→ What to produce
Please echo back the records that begin with the line containing "943x433 pixels. At" and end with the line containing "Action: (935, 15)", both included, without the pictures.

→ Supplied records

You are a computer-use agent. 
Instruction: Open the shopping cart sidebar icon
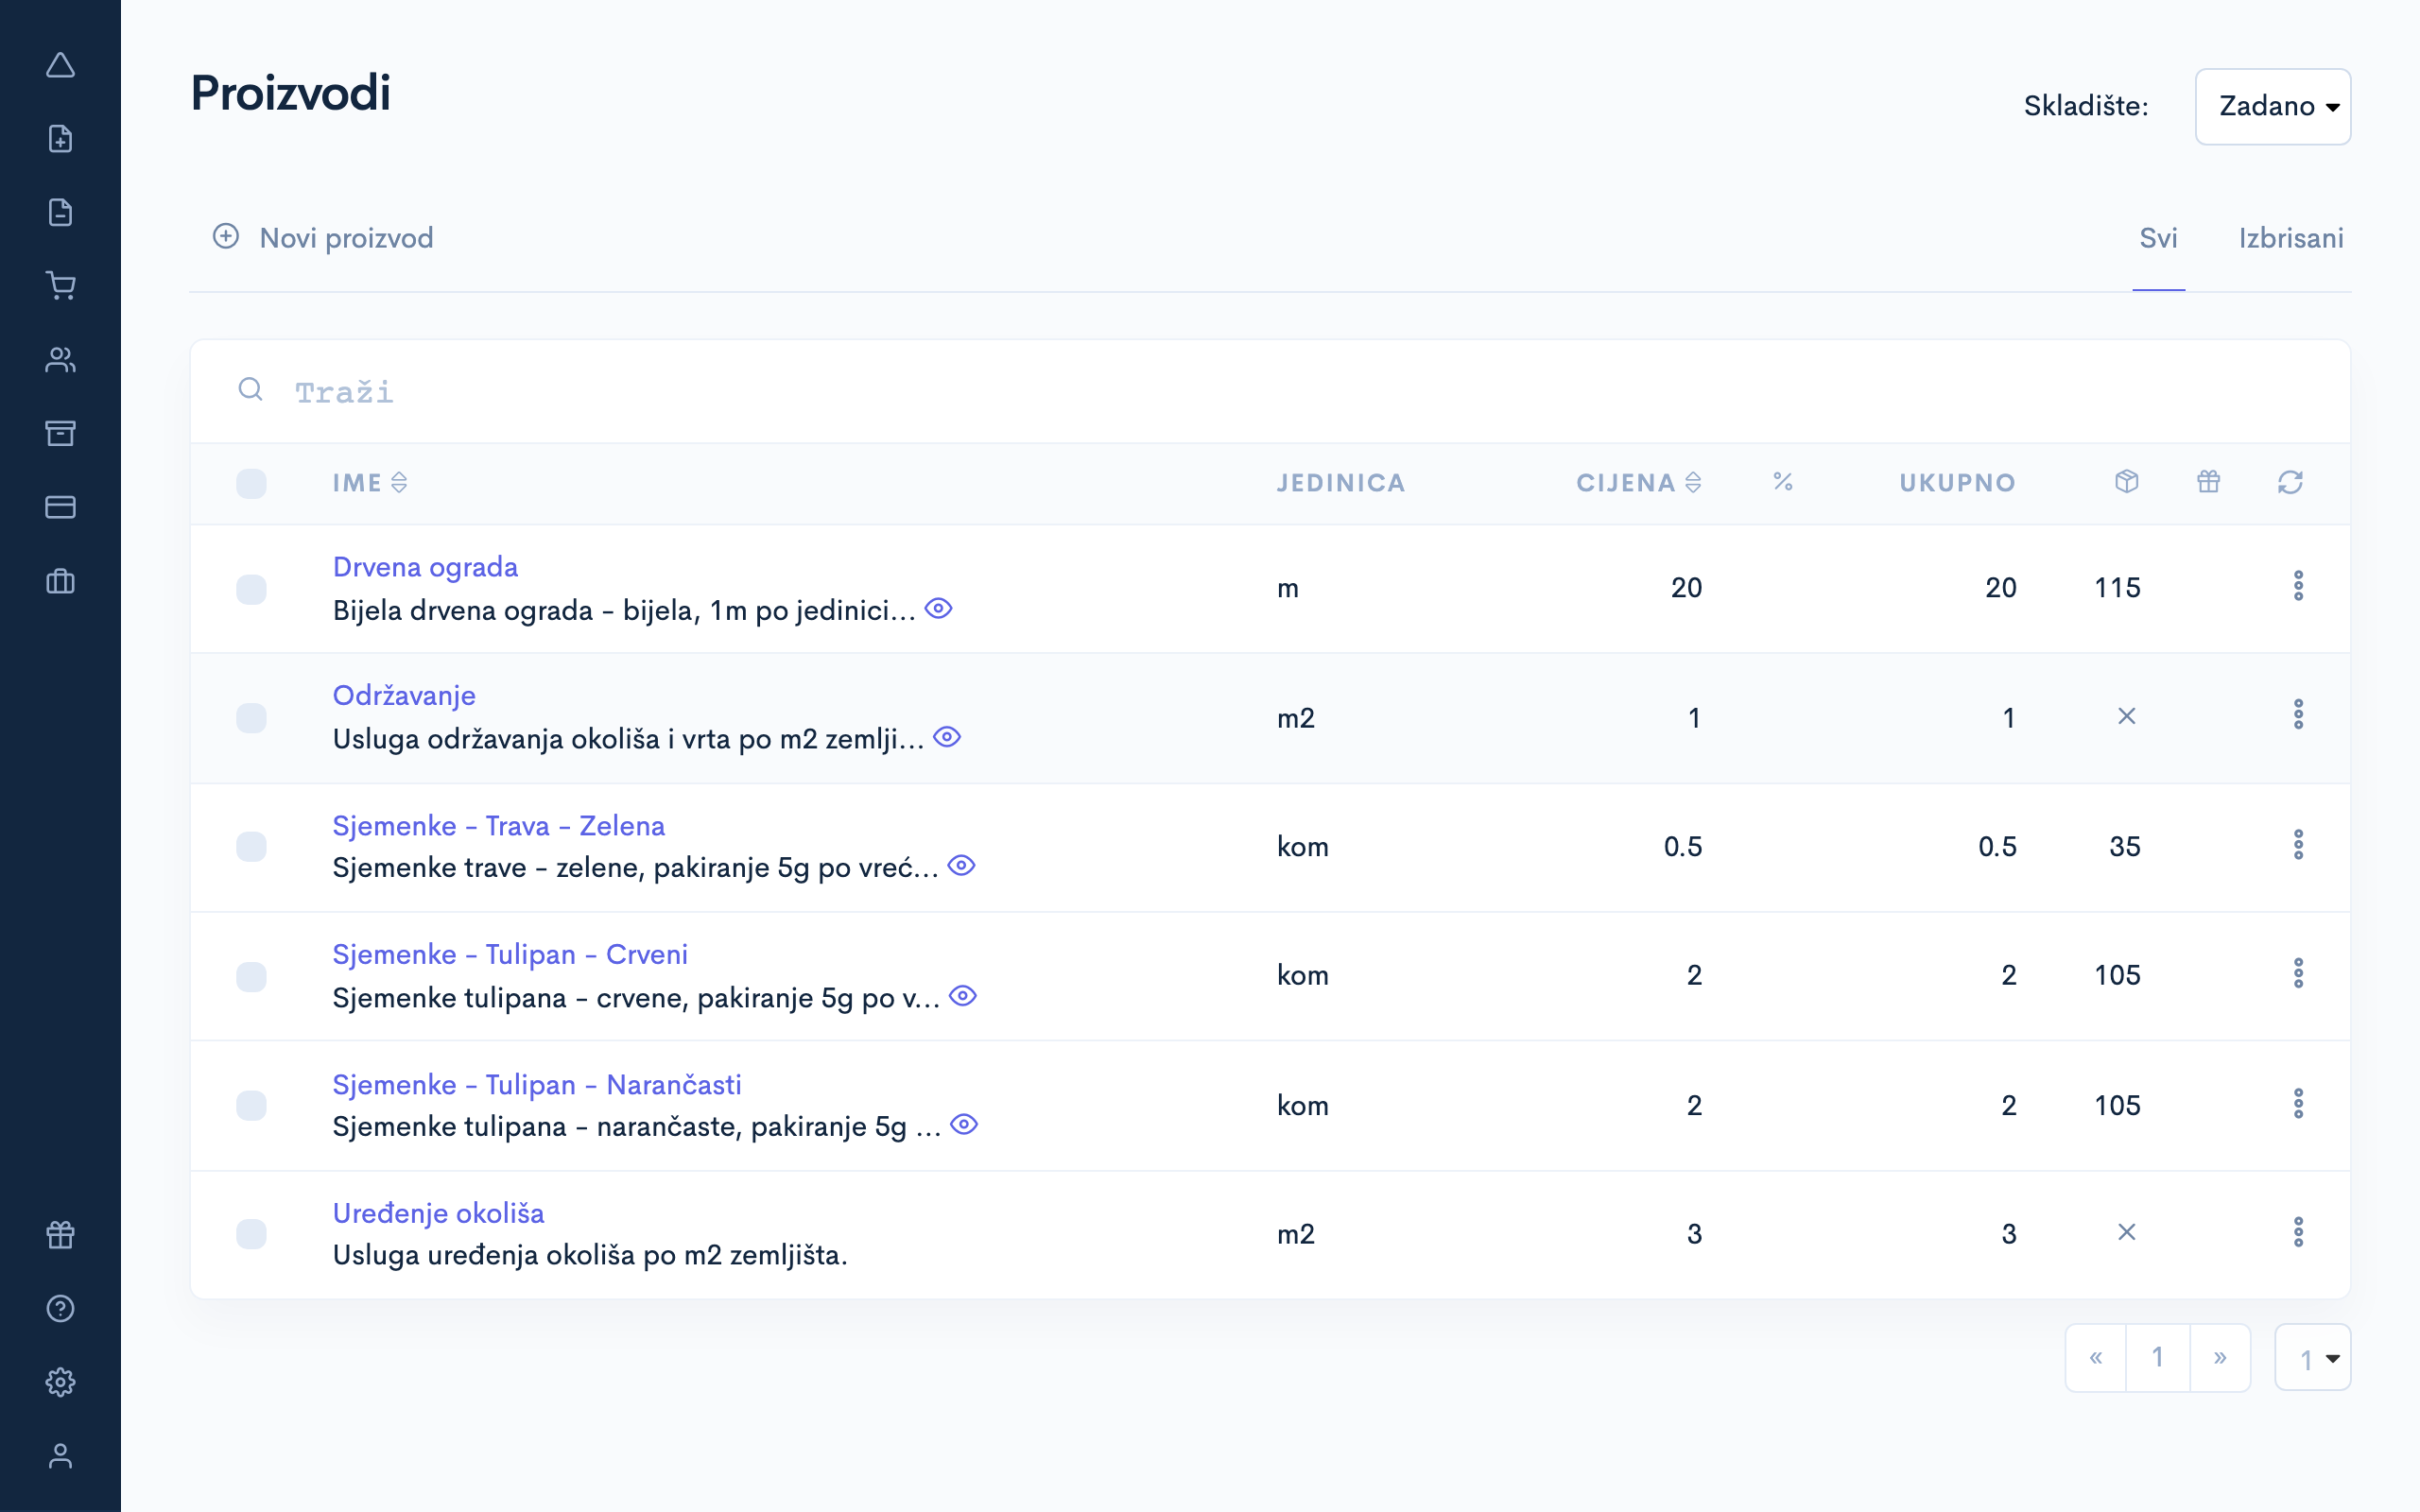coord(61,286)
...
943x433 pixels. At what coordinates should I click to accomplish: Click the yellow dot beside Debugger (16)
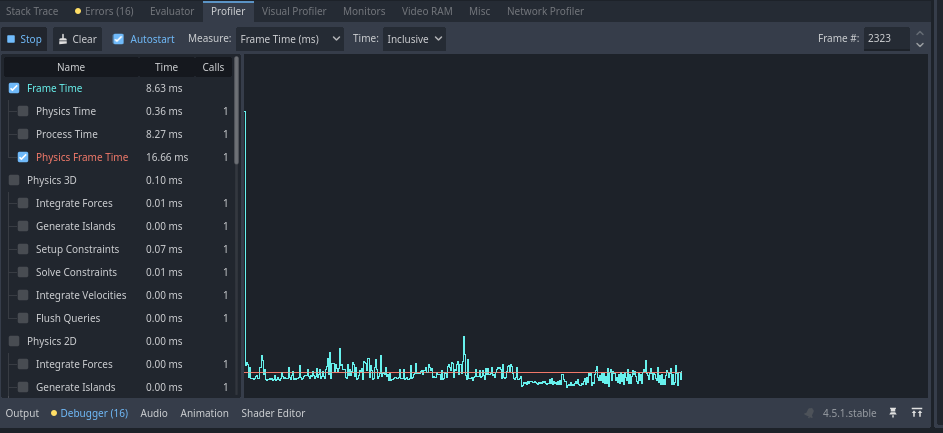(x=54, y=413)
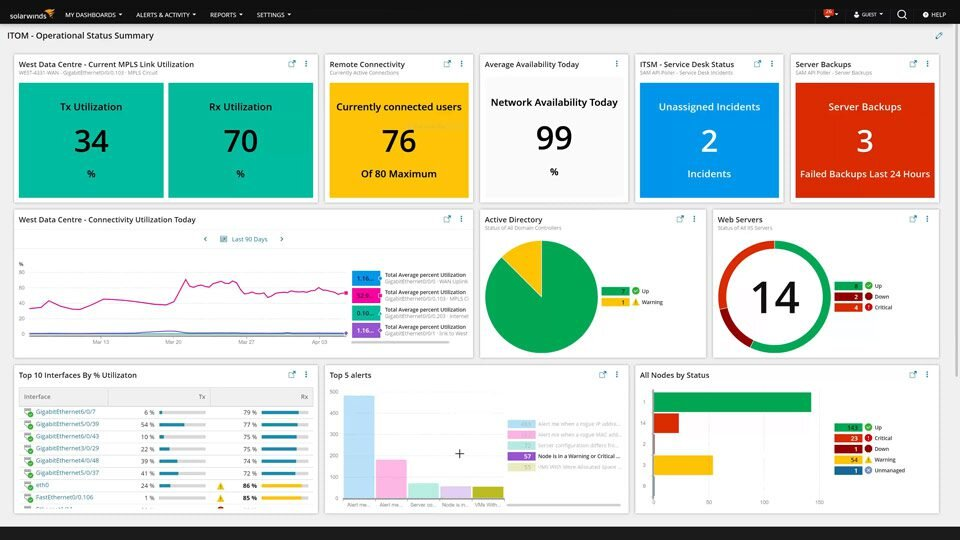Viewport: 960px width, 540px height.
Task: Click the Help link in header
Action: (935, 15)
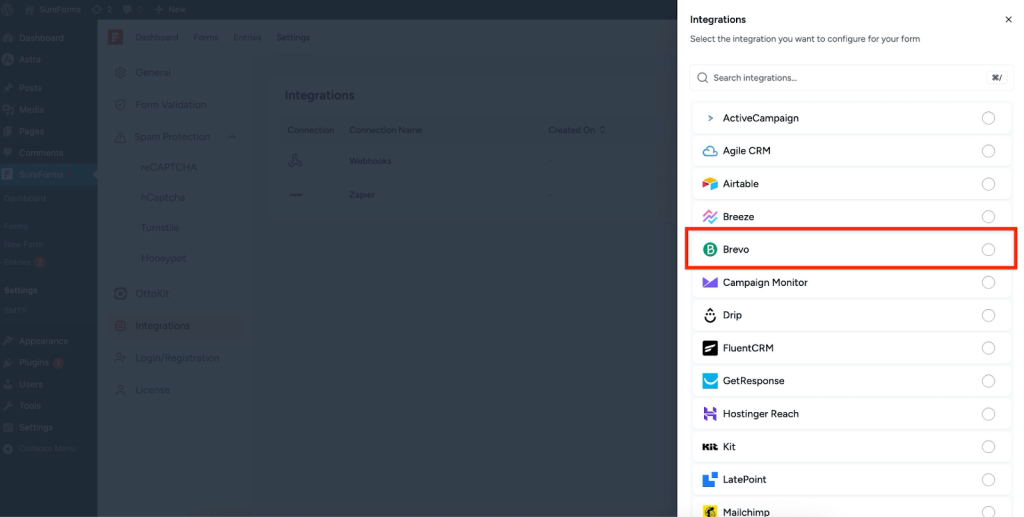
* * *
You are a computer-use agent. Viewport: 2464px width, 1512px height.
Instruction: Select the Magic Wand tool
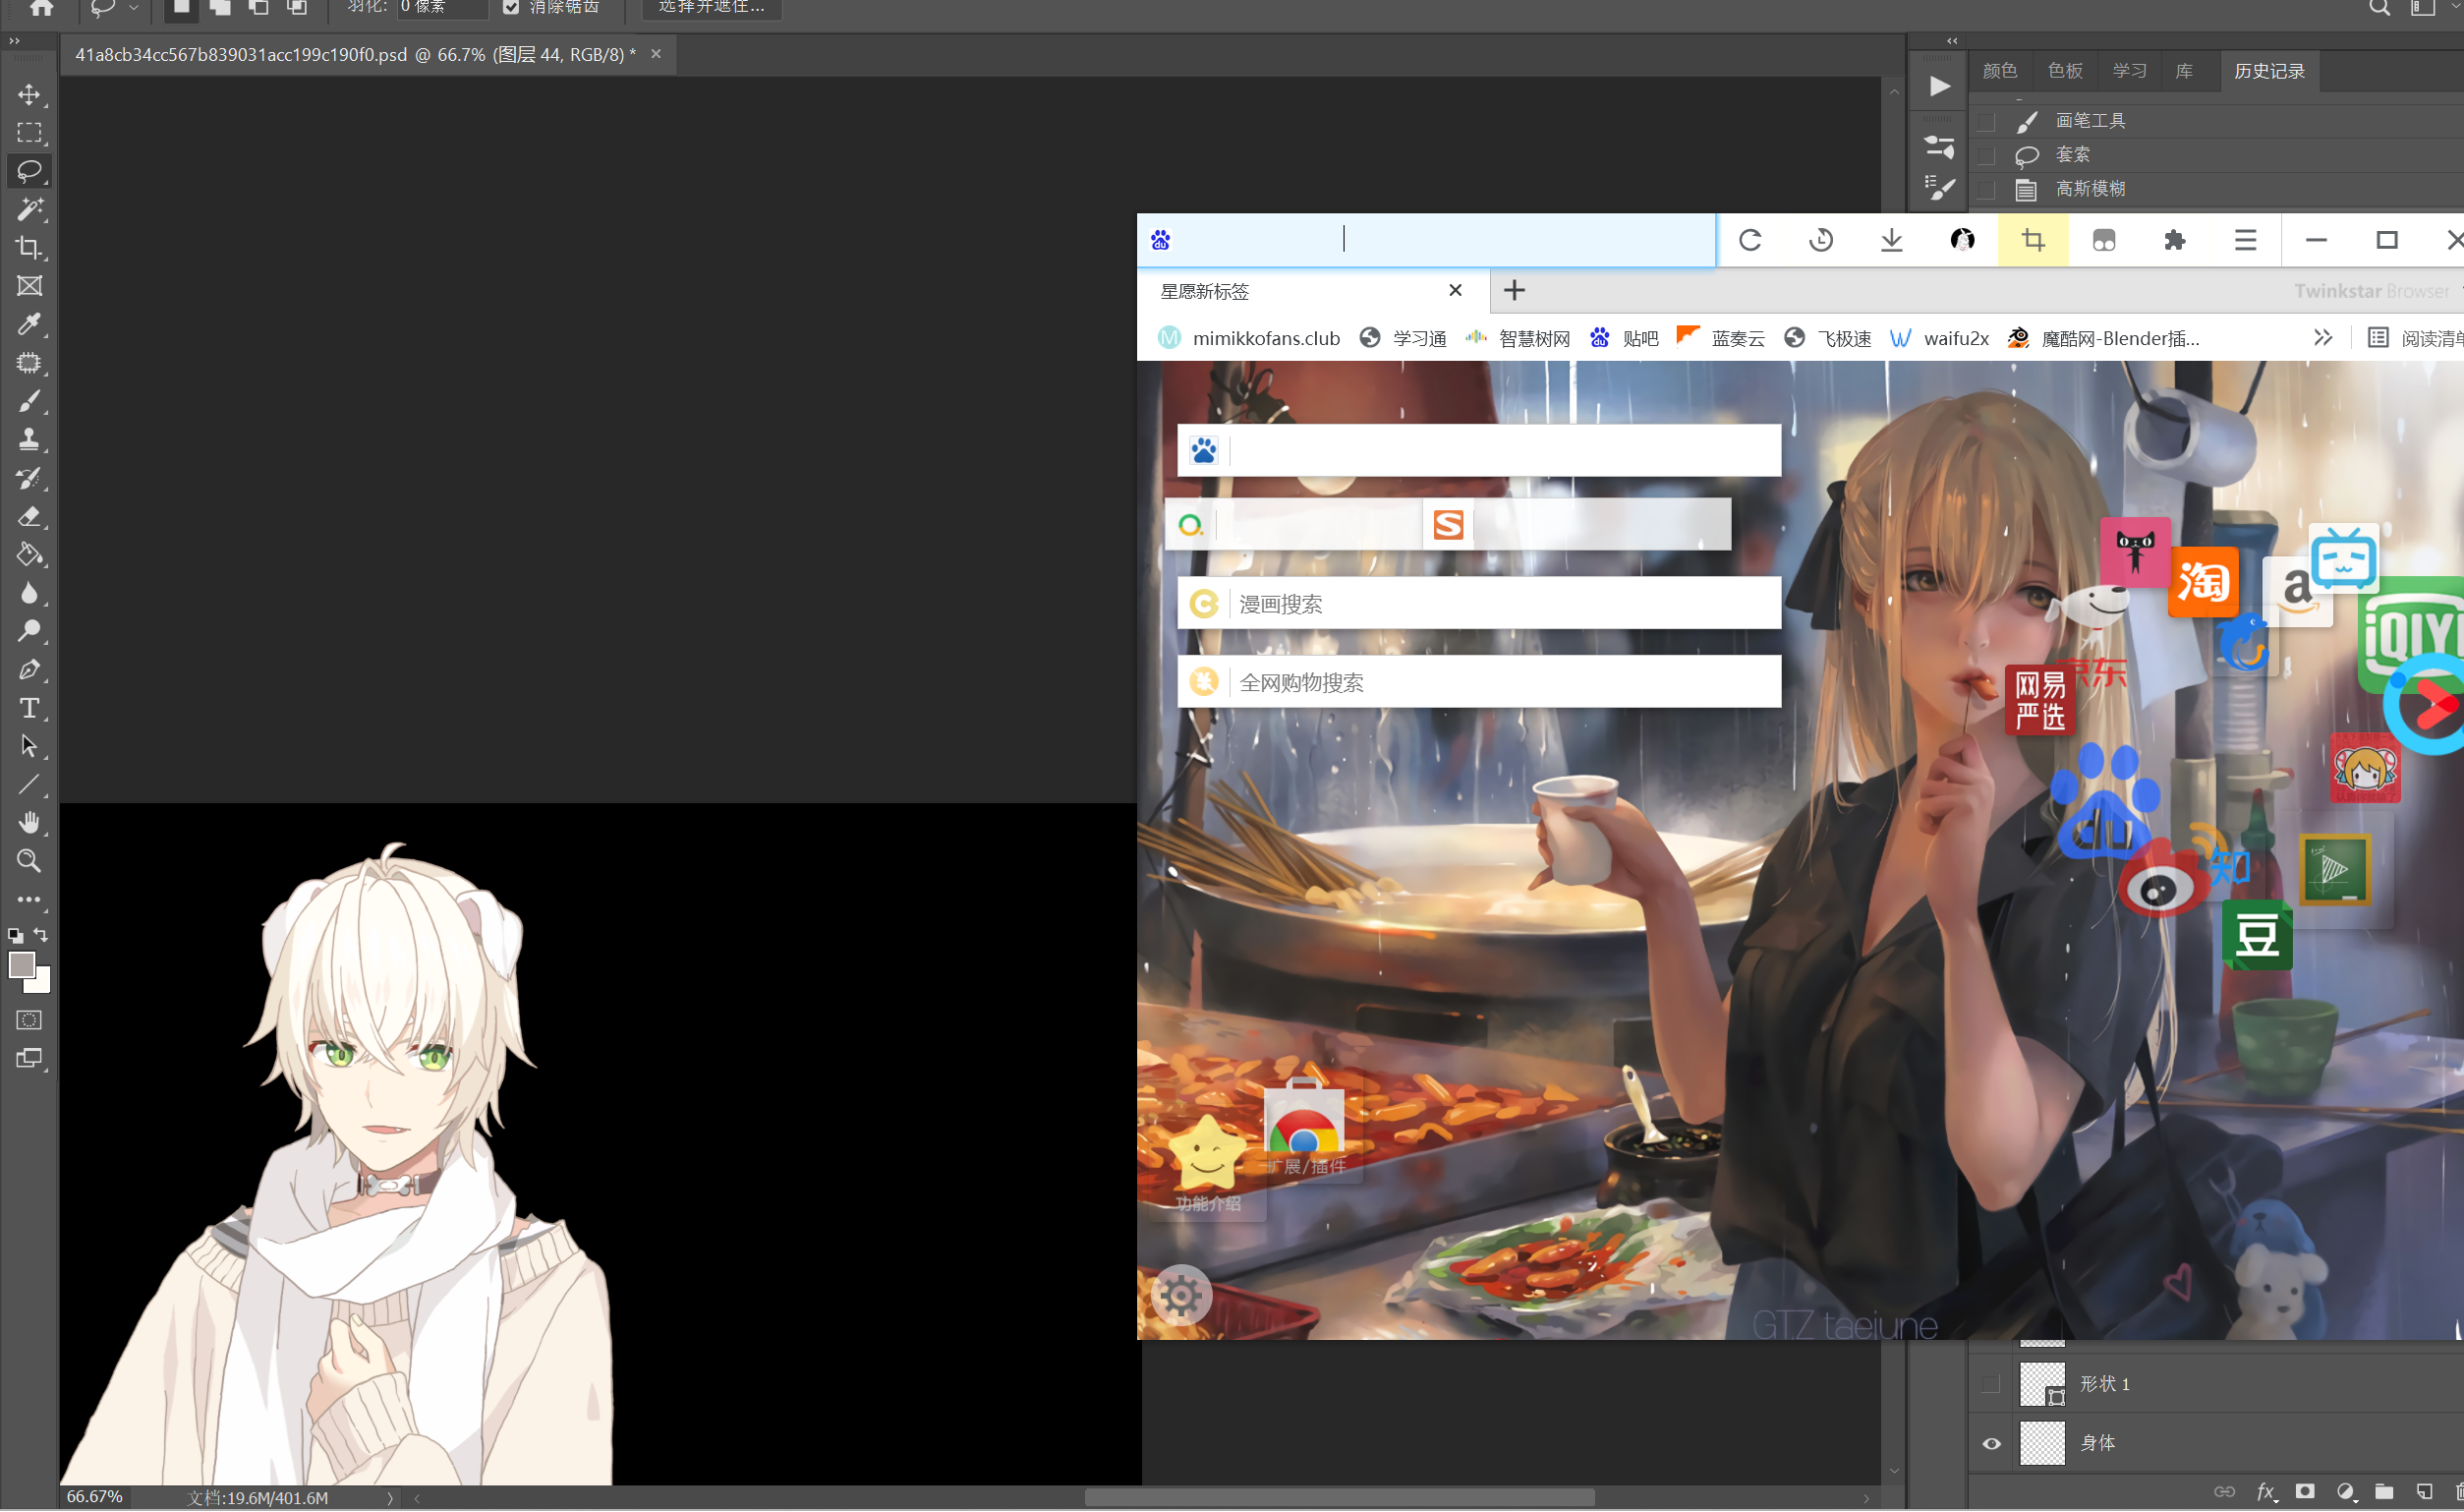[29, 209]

→ Completed exercise
943x433 pixels. At what coordinates should I click to accomplish: Click the yellow dot beside Debugger (16)
(x=54, y=413)
Viewport: 960px width, 540px height.
Task: Click the Help link in header
Action: (935, 15)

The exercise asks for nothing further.